**The request**:
Update the material below so that each "Instruction" becomes "Goal", with everything else left as it is.

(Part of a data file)
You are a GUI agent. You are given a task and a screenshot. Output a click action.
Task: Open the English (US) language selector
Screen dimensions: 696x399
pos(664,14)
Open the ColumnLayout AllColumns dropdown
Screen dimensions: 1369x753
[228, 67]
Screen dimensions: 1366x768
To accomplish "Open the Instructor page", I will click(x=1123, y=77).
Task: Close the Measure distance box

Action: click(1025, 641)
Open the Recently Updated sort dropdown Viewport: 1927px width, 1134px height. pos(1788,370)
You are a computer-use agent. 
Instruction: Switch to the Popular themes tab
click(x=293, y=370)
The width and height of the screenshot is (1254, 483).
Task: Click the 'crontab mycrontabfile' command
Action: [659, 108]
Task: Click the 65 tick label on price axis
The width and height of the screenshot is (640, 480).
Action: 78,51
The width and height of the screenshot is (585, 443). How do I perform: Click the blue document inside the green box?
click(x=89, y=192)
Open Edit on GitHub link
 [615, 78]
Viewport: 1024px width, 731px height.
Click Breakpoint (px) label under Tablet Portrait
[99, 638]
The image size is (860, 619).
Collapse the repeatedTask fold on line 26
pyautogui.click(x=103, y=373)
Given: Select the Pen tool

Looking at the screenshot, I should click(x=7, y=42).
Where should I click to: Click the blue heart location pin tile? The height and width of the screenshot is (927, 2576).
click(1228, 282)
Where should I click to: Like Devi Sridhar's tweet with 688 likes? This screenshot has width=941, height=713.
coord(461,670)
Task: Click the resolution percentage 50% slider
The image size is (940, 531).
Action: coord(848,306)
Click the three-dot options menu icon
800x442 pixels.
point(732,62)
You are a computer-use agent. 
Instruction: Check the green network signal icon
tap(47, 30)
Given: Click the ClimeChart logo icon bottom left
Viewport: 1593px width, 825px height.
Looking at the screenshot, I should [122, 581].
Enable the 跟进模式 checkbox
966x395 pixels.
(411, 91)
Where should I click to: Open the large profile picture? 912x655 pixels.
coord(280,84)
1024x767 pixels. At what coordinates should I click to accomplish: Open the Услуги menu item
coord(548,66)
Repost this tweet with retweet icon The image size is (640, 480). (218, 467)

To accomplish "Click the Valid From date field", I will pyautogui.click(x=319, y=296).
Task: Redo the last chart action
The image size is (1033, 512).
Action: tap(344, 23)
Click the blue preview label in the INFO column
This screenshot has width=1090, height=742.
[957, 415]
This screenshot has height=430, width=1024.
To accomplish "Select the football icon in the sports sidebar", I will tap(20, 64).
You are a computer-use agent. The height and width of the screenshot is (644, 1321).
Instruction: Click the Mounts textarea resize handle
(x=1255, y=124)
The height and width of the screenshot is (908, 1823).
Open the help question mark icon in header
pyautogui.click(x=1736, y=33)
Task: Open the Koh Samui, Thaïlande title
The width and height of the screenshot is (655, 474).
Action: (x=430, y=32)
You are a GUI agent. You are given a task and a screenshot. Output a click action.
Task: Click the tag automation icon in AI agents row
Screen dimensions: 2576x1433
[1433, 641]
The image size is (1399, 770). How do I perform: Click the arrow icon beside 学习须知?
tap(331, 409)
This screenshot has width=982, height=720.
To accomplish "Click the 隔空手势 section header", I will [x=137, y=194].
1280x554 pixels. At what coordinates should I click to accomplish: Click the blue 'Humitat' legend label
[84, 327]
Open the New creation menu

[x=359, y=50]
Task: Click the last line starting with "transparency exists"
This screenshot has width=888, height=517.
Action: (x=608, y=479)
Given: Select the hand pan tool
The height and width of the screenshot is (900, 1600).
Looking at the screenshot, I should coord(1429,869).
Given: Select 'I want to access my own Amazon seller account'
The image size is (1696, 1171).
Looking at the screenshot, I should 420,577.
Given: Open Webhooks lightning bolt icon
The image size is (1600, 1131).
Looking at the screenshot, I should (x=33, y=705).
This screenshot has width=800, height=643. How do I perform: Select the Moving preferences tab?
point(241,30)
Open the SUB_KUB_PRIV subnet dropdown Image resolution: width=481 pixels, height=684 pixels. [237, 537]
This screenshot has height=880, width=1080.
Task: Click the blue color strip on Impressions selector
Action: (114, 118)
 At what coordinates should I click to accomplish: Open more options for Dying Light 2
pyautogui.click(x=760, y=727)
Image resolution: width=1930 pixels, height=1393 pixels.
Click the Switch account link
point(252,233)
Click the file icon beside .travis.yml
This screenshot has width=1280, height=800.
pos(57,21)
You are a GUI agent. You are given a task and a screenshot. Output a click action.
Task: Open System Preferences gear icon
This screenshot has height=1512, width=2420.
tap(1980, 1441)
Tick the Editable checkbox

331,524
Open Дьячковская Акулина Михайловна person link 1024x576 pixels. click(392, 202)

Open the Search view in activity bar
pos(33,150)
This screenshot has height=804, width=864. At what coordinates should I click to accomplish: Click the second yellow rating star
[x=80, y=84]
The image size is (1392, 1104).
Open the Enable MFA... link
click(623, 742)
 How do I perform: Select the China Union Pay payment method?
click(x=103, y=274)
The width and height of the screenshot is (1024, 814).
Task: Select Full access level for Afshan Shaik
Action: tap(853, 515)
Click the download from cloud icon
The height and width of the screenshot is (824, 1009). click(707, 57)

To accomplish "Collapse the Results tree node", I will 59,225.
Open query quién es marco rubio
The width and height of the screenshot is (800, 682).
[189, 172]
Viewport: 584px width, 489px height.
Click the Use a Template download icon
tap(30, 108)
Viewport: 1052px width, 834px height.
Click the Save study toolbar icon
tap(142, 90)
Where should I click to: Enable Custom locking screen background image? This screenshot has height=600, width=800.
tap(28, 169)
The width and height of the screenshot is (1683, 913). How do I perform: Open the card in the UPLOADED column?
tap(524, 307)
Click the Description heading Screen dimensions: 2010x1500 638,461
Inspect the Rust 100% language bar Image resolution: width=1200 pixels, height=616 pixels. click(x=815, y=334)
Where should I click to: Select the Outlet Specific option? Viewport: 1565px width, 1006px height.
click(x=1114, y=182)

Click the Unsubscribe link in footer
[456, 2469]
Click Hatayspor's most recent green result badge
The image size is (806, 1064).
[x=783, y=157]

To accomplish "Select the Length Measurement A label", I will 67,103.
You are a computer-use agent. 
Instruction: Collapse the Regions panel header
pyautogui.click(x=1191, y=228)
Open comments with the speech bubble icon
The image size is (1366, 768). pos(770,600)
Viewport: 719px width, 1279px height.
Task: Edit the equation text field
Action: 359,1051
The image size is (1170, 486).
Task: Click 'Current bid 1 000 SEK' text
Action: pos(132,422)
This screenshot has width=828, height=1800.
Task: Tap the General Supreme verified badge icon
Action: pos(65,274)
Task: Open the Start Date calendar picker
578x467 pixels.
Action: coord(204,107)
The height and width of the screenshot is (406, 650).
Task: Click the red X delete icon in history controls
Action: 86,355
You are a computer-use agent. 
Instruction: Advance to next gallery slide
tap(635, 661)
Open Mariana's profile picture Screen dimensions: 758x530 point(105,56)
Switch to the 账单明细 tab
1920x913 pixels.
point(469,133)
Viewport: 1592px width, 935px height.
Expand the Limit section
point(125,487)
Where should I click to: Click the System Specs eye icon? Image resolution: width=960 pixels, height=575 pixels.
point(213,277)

**Finished task**:
You are a GUI agent. You are given a task and a screenshot. Output a click action.
Task: Open the English (US) language selector
Screen dimensions: 696x399
pos(664,14)
Open the ColumnLayout AllColumns dropdown
Screen dimensions: 1369x753
[228, 67]
Screen dimensions: 1366x768
To accomplish "Open the Instructor page", I will click(x=1123, y=77).
Task: Close the Measure distance box

Action: click(1025, 641)
Open the Recently Updated sort dropdown Viewport: 1927px width, 1134px height. pos(1788,370)
You are a computer-use agent. 
Goal: Switch to the Popular themes tab
click(x=293, y=370)
The width and height of the screenshot is (1254, 483).
Task: Click the 'crontab mycrontabfile' command
Action: [659, 108]
Task: Click the 65 tick label on price axis
The width and height of the screenshot is (640, 480).
Action: 78,51
The width and height of the screenshot is (585, 443). How do I perform: Click the blue document inside the green box?
click(x=89, y=192)
Open Edit on GitHub link
 [615, 78]
Viewport: 1024px width, 731px height.
Click Breakpoint (px) label under Tablet Portrait
[99, 638]
The image size is (860, 619).
Collapse the repeatedTask fold on line 26
pyautogui.click(x=103, y=373)
Given: Select the Pen tool

Looking at the screenshot, I should click(x=7, y=42).
Where should I click to: Click the blue heart location pin tile? The height and width of the screenshot is (927, 2576).
click(1228, 282)
Where should I click to: Like Devi Sridhar's tweet with 688 likes? This screenshot has width=941, height=713.
coord(461,670)
Task: Click the resolution percentage 50% slider
The image size is (940, 531).
Action: coord(848,306)
Click the three-dot options menu icon
800x442 pixels.
point(732,62)
You are a computer-use agent. 
Goal: Check the green network signal icon
tap(47, 30)
Given: Click the ClimeChart logo icon bottom left
Viewport: 1593px width, 825px height.
Looking at the screenshot, I should [122, 581].
Enable the 跟进模式 checkbox
966x395 pixels.
(411, 91)
Where should I click to: Open the large profile picture? 912x655 pixels.
coord(280,84)
1024x767 pixels. At what coordinates should I click to accomplish: Open the Услуги menu item
coord(548,66)
Repost this tweet with retweet icon The image size is (640, 480). (218, 467)

To accomplish "Click the Valid From date field", I will pyautogui.click(x=319, y=296).
Task: Redo the last chart action
The image size is (1033, 512).
Action: tap(344, 23)
Click the blue preview label in the INFO column
This screenshot has width=1090, height=742.
[957, 415]
This screenshot has height=430, width=1024.
To accomplish "Select the football icon in the sports sidebar", I will tap(20, 64).
You are a computer-use agent. The height and width of the screenshot is (644, 1321).
Goal: Click the Mounts textarea resize handle
(x=1255, y=124)
The height and width of the screenshot is (908, 1823).
Open the help question mark icon in header
pyautogui.click(x=1736, y=33)
Task: Open the Koh Samui, Thaïlande title
The width and height of the screenshot is (655, 474).
Action: (x=430, y=32)
You are a GUI agent. You are given a task and a screenshot. Output a click action.
Task: Click the tag automation icon in AI agents row
Screen dimensions: 2576x1433
[1433, 641]
The image size is (1399, 770). How do I perform: Click the arrow icon beside 学习须知?
tap(331, 409)
This screenshot has width=982, height=720.
To accomplish "Click the 隔空手势 section header", I will [x=137, y=194].
1280x554 pixels. At what coordinates should I click to accomplish: Click the blue 'Humitat' legend label
[84, 327]
Open the New creation menu

[x=359, y=50]
Task: Click the last line starting with "transparency exists"
This screenshot has width=888, height=517.
Action: (x=608, y=479)
Given: Select the hand pan tool
The height and width of the screenshot is (900, 1600).
Looking at the screenshot, I should coord(1429,869).
Given: Select 'I want to access my own Amazon seller account'
The image size is (1696, 1171).
Looking at the screenshot, I should 420,577.
Given: Open Webhooks lightning bolt icon
The image size is (1600, 1131).
Looking at the screenshot, I should (x=33, y=705).
This screenshot has width=800, height=643. How do I perform: Select the Moving preferences tab?
point(241,30)
Open the SUB_KUB_PRIV subnet dropdown Image resolution: width=481 pixels, height=684 pixels. [237, 537]
This screenshot has height=880, width=1080.
Task: Click the blue color strip on Impressions selector
Action: (114, 118)
 At what coordinates should I click to accomplish: Open more options for Dying Light 2
pyautogui.click(x=760, y=727)
Image resolution: width=1930 pixels, height=1393 pixels.
Click the Switch account link
point(252,233)
Click the file icon beside .travis.yml
This screenshot has width=1280, height=800.
pos(57,21)
You are a GUI agent. You are given a task and a screenshot. Output a click action.
Task: Open System Preferences gear icon
This screenshot has height=1512, width=2420.
tap(1980, 1441)
Tick the Editable checkbox

331,524
Open Дьячковская Акулина Михайловна person link 1024x576 pixels. click(392, 202)

Open the Search view in activity bar
pos(33,150)
This screenshot has height=804, width=864. At what coordinates should I click to accomplish: Click the second yellow rating star
[x=80, y=84]
The image size is (1392, 1104).
Open the Enable MFA... link
click(623, 742)
 How do I perform: Select the China Union Pay payment method?
click(x=103, y=274)
The width and height of the screenshot is (1024, 814).
Task: Select Full access level for Afshan Shaik
Action: tap(853, 515)
Click the download from cloud icon
The height and width of the screenshot is (824, 1009). click(707, 57)

To accomplish "Collapse the Results tree node", I will 59,225.
Open query quién es marco rubio
The width and height of the screenshot is (800, 682).
[189, 172]
Viewport: 584px width, 489px height.
Click the Use a Template download icon
tap(30, 108)
Viewport: 1052px width, 834px height.
Click the Save study toolbar icon
tap(142, 90)
Where should I click to: Enable Custom locking screen background image? This screenshot has height=600, width=800.
tap(28, 169)
The width and height of the screenshot is (1683, 913). How do I perform: Open the card in the UPLOADED column?
tap(524, 307)
Click the Description heading Screen dimensions: 2010x1500 638,461
Inspect the Rust 100% language bar Image resolution: width=1200 pixels, height=616 pixels. click(x=815, y=334)
Where should I click to: Select the Outlet Specific option? Viewport: 1565px width, 1006px height.
click(x=1114, y=182)

Click the Unsubscribe link in footer
[456, 2469]
Click Hatayspor's most recent green result badge
The image size is (806, 1064).
[x=783, y=157]

To accomplish "Select the Length Measurement A label", I will 67,103.
You are a computer-use agent. 
Goal: Collapse the Regions panel header
pyautogui.click(x=1191, y=228)
Open comments with the speech bubble icon
The image size is (1366, 768). pos(770,600)
Viewport: 719px width, 1279px height.
Task: Edit the equation text field
Action: 359,1051
The image size is (1170, 486).
Task: Click 'Current bid 1 000 SEK' text
Action: pos(132,422)
This screenshot has width=828, height=1800.
Task: Tap the General Supreme verified badge icon
Action: pos(65,274)
Task: Open the Start Date calendar picker
578x467 pixels.
Action: coord(204,107)
The height and width of the screenshot is (406, 650).
Task: Click the red X delete icon in history controls
Action: 86,355
You are a computer-use agent. 
Goal: Advance to next gallery slide
tap(635, 661)
Open Mariana's profile picture Screen dimensions: 758x530 point(105,56)
Switch to the 账单明细 tab
1920x913 pixels.
point(469,133)
Viewport: 1592px width, 935px height.
Expand the Limit section
point(125,487)
Where should I click to: Click the System Specs eye icon? Image resolution: width=960 pixels, height=575 pixels.
point(213,277)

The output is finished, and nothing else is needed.